45 CFR 303.32 National Medical Support Notice
(a) Mandatory State laws. States must have laws, in accordance with section
466(a)(19) of the Act, requiring procedures specified under paragraph (c) of
this section for the use, where appropriate, of the National Medical Support
Notice (NMSN), to enforce the provision of health care coverage for children of non-custodial
parents who are required to provide health care coverage through an
employment-related group health plan pursuant to a child support order and for
whom the employer is known to the State agency.
(b) Exception. States are not required to use the NMSN in cases with court or
administrative orders that stipulate alternative health care coverage to
employer-based coverage.
(c) Mandatory procedures. The State must have in effect and use procedures
under which:
The State agency must use the NMSN to transfer notice of the provision
for health care coverage of the child(ren) to employers.
The State agency must transfer the NMSN to the employer within two
business days after the date of entry of an employee who is an obligor in a IV-D
case in the State Directory of New Hires.

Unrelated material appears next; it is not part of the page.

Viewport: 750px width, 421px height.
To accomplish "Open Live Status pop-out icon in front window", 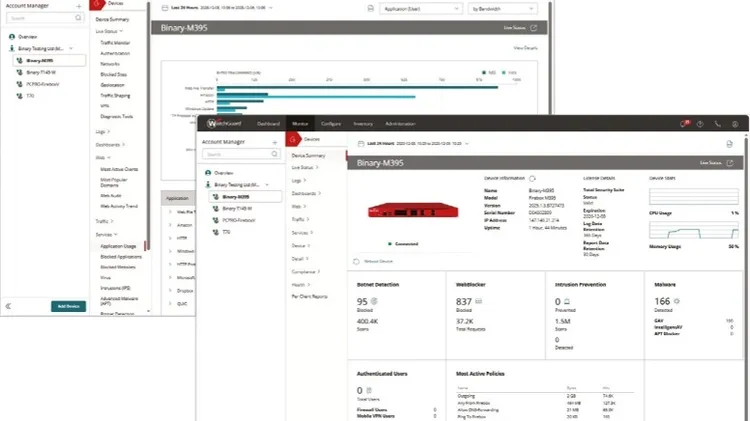I will (732, 161).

Employers must transfer the NMSN to the appropriate group health plan
providing any such health care coverage for which the child(ren) is eligible
(excluding the severable Notice to Withhold for Health Care Coverage directing
the employer to withhold any mandatory employee contributions to the plan)
within 20 business days after the date of the NMSN.

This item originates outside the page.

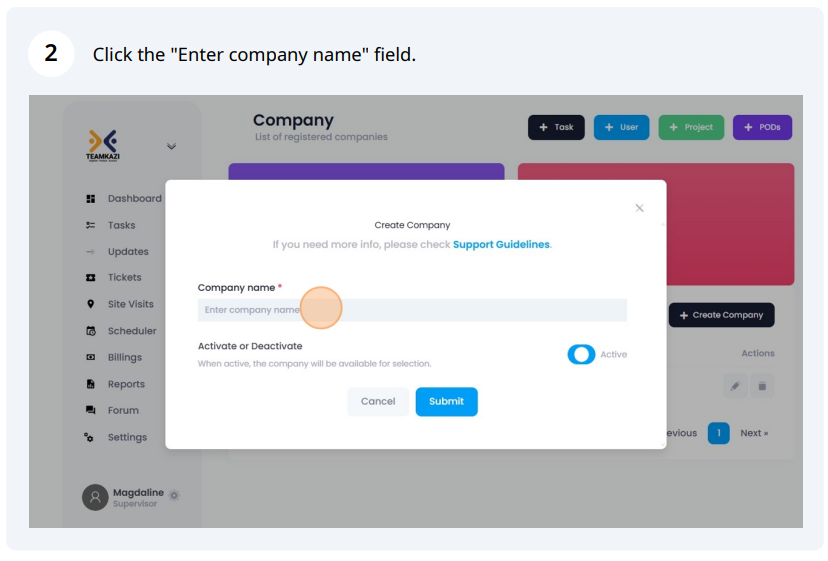Close the Create Company dialog with X
This screenshot has height=561, width=828.
(x=639, y=208)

Employers must withhold any obligation of the employee for employee
contributions necessary for coverage of the child(ren) and send any amount
withheld directly to the plan.
Employees may contest the withholding based on a mistake of fact. If the
employee contests such withholding, the employer must initiate withholding until
such time as the employer receives notice that the contest is resolved.
Employers must notify the State agency promptly whenever the
non-custodial parent’s employment is terminated in the same manner as required for income
withholding cases in accordance with Sec. 303.100(e)(1)(x) of this part.
The State agency must promptly notify the employer when there is no
longer a current order for medical support in effect for which the IV-D agency
is responsible.
The State agency, in consultation with the custodial parent, must
promptly select from available plan options when the plan administrator reports
that there is more than one option available under the plan.
(d) Effective date. This section is effective October
1, 2001, or, if later, the effective date of State laws described in
paragraph (a) of this section. Such State laws must be effective no later
than the close of the first day of the first calendar quarter that begins
after the close of the first regular session of the State legislature that
begins after October 1, 2001. For States with 2-year legislative sessions,
each year of such session would be regarded as a separate regular session.
As used in this booklet, the term “group health plan” refers to that
term as defined in section 607(1) of ERISA and means generally any welfare plan
established or maintained by an employer or employee organization (or both) that
provides medical care to employees or their dependents directly or through
insurance, reimbursement, or otherwise.